Bahraini people and opposition groups have rejected a decision by the khalifi rulers to normalise relations with Israel and vowed to resist the regime that has lost its legitimacy. Ayatollah Sheikh Isa Qassim, has issued a statement rejecting this treachery and said: “There is a great divergence between the rulers and the ruled in thought, mind, aims and interests. Governments are experiencing a psychological defeat and want to impose it on the people, and the people have to resist this defeat,” Qassim said.

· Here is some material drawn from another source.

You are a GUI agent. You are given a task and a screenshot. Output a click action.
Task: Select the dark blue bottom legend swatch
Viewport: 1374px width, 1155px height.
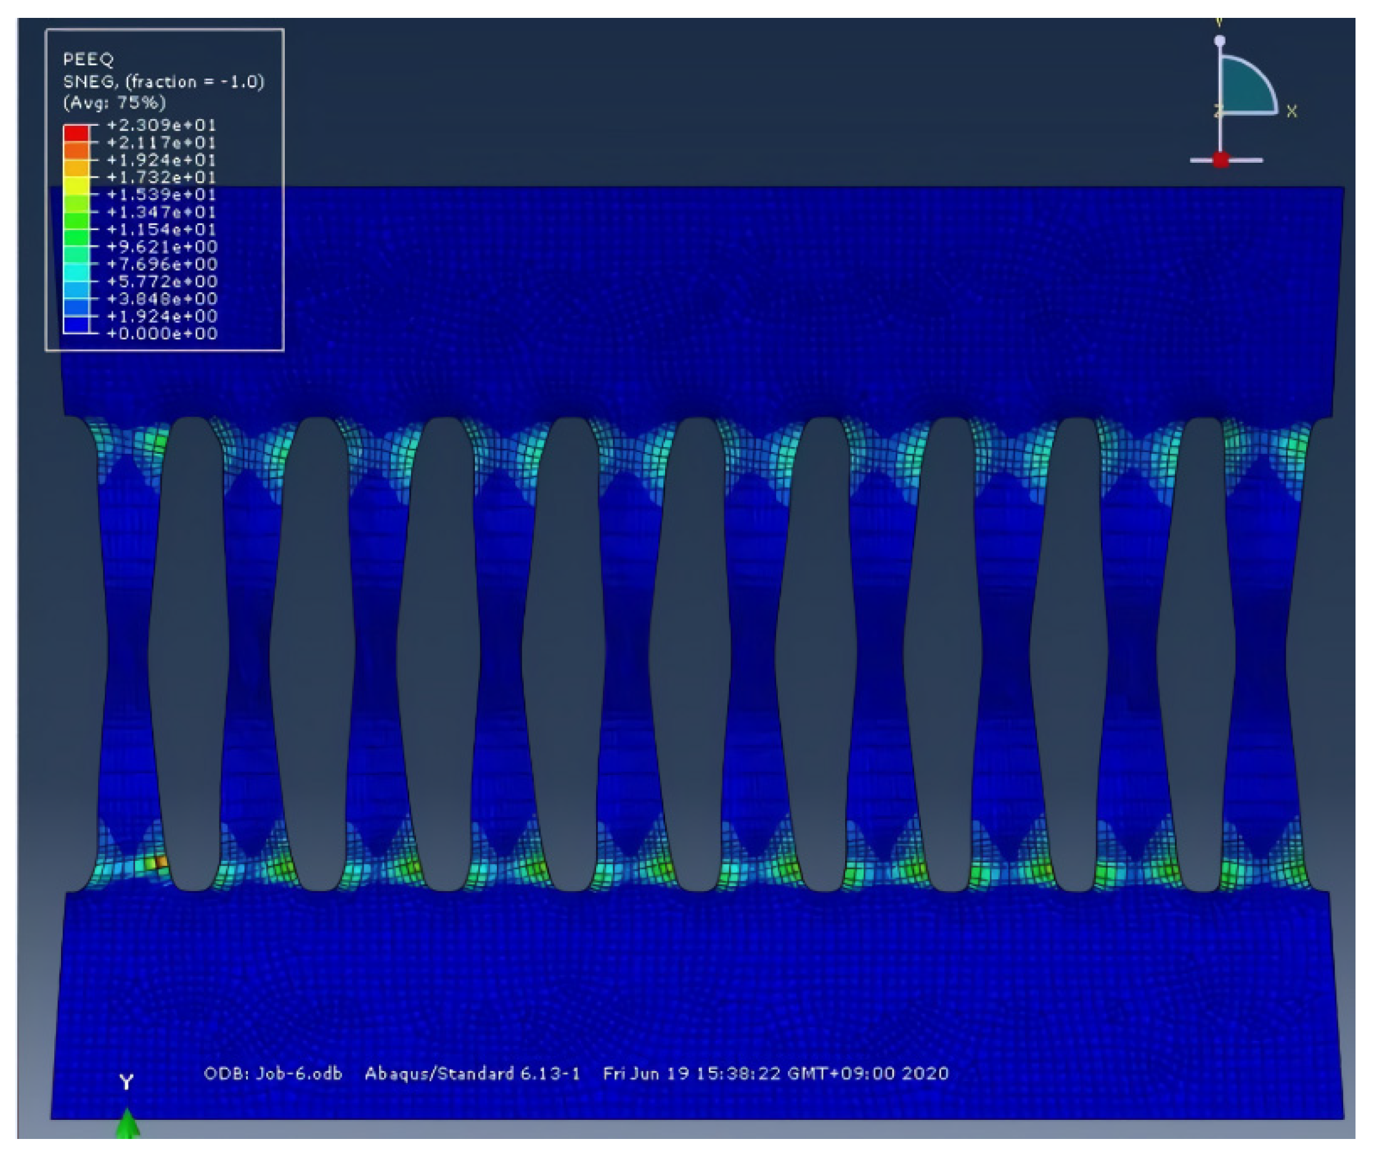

On 13th September a joint statement by 17 of Bahraini political and civil society associations, including the Bahrain Bar Association, stood against the deal: “What results from normalisation will not enjoy popular backing, in line with what generations of Bahrainis have been brought up on in terms of adherence to the Palestinian cause,” the statement said. The head of the khalifi highest court ordered judiciary employees not to criticise government policy or express opinions harming national unity. As the regime becomes more embattled for committing what the people consider a crime, critics are expected to receive the full brunt of the khalifi revenge policy. Yesterday’s signing in Washington of a “peace deal” has heralded a new era of more repression and dictatorship. The khalifi regime has already started arresting those taking part in pro-Palestine protests, as a wave of resistance to normalisation with Israel sweeps the country. Such a treaty will not pass without major repression in the coming period.

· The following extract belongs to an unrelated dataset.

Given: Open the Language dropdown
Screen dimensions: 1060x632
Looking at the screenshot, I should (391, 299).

On 13th September khalifi court “tried” 39 native Bahraini political detainees including 14 minors. The regime has failed to give details of the trial, the victims or their sentences. Among the defendants at this farce trial is Kumail Juma’ who was given five years for opposing the khalifi tribal regime. This raised the total sentences he had accumulated to 29 years. His mother, Najah Yousuf was released this year after spending three years behind bars for calling on the Formula1 management to stop racing on Bahraini blood. Amnesty has confirmed that at least some of the defendants, already held in jail, were not even allowed to virtually attend to hear the verdict. A regime’s court has ordered extending the detention of Shia Muslim clerics Sheikh Ibrahim Al-Ansari and Mulla Qassem Zain Al-Din for another week. This is part of the ongoing religious persecution of the native majority by the khalifi tribal regime.

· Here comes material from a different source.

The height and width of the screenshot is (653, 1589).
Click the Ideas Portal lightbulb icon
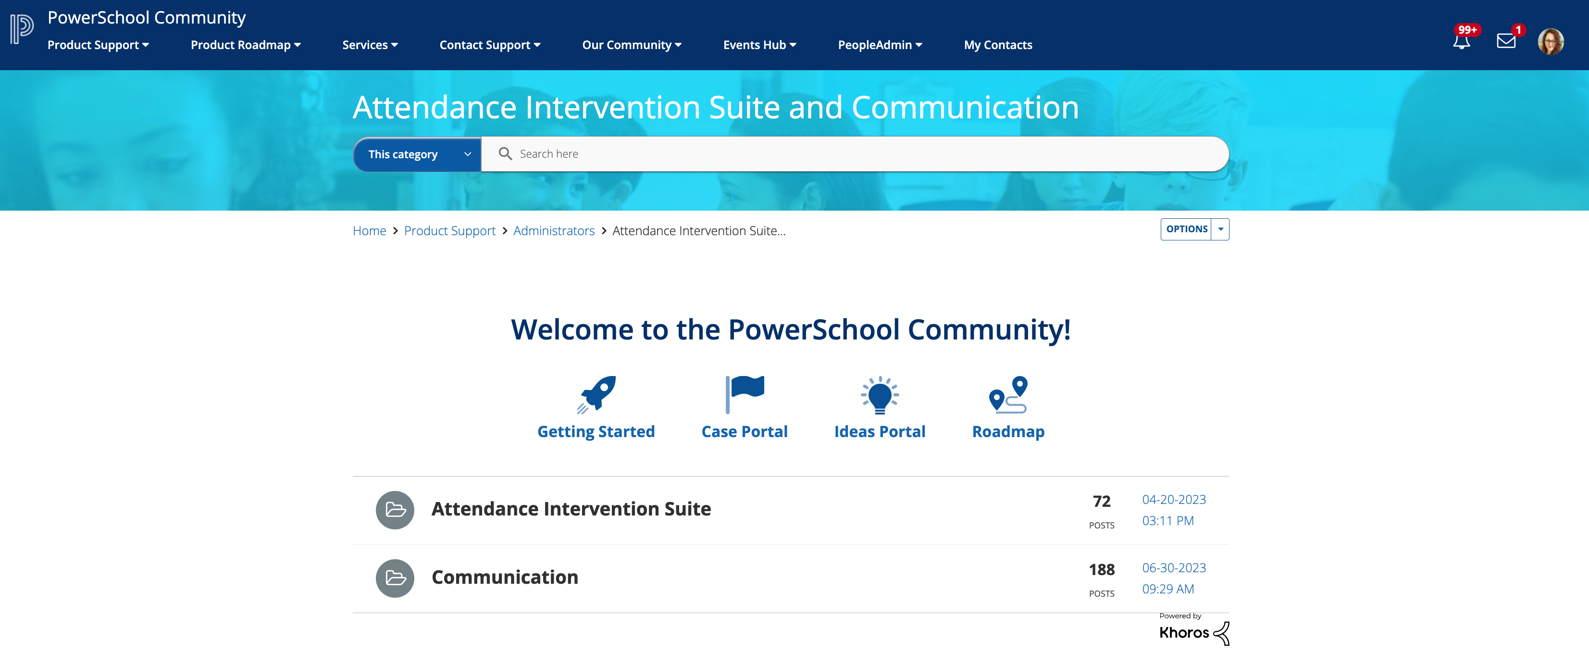879,395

The persecution of Bahraini prisoners has continued unabated. Dr Abdul Jalil Al Singace, a disabled academic serving life sentence for calling for democratic transformation in the country, has been denied a pair of rubber ferrules for his crutches. He is crippled with Polio from birth and has been repeatedly subjected to harassment including taking away his crutches and forcing him to crawl to toilet. Ali Al Banna, a young political inmate serving 13 years jail sentence has confirmed that several detainees including himself have been transferred to Bloc 16 of Jaw prison which is designated for prisoners with infectious and serious diseases. Prison guards enter this bloc only when they wear protective gears. This is yet another method of slow liquidation of anti-khalifi native Bahrainis. Another inmate, Hussain Al Sa’di has constantly complained of lack of medical care despite his deteriorating health. Five years ago his gallbladder was removed. He suffers enlarged spleen in addition to his sickle-cell blood condition. Native Bahraini inmate Ali AbdulHusain al-Wazeer has been viciously beaten by guards in Jaw prison — to the extent of breaking bones. The exact site of the torture and the responsible official have been specified by witnesses. Al Wazir was subjected to horrific torture after he had been transferred to Bloc 15 of Jaw prison two weeks ago. Nothing is known about his condition but his family is extremely worried about him. Prior to this he had engaged in a heated argument with a Yemeni torturer.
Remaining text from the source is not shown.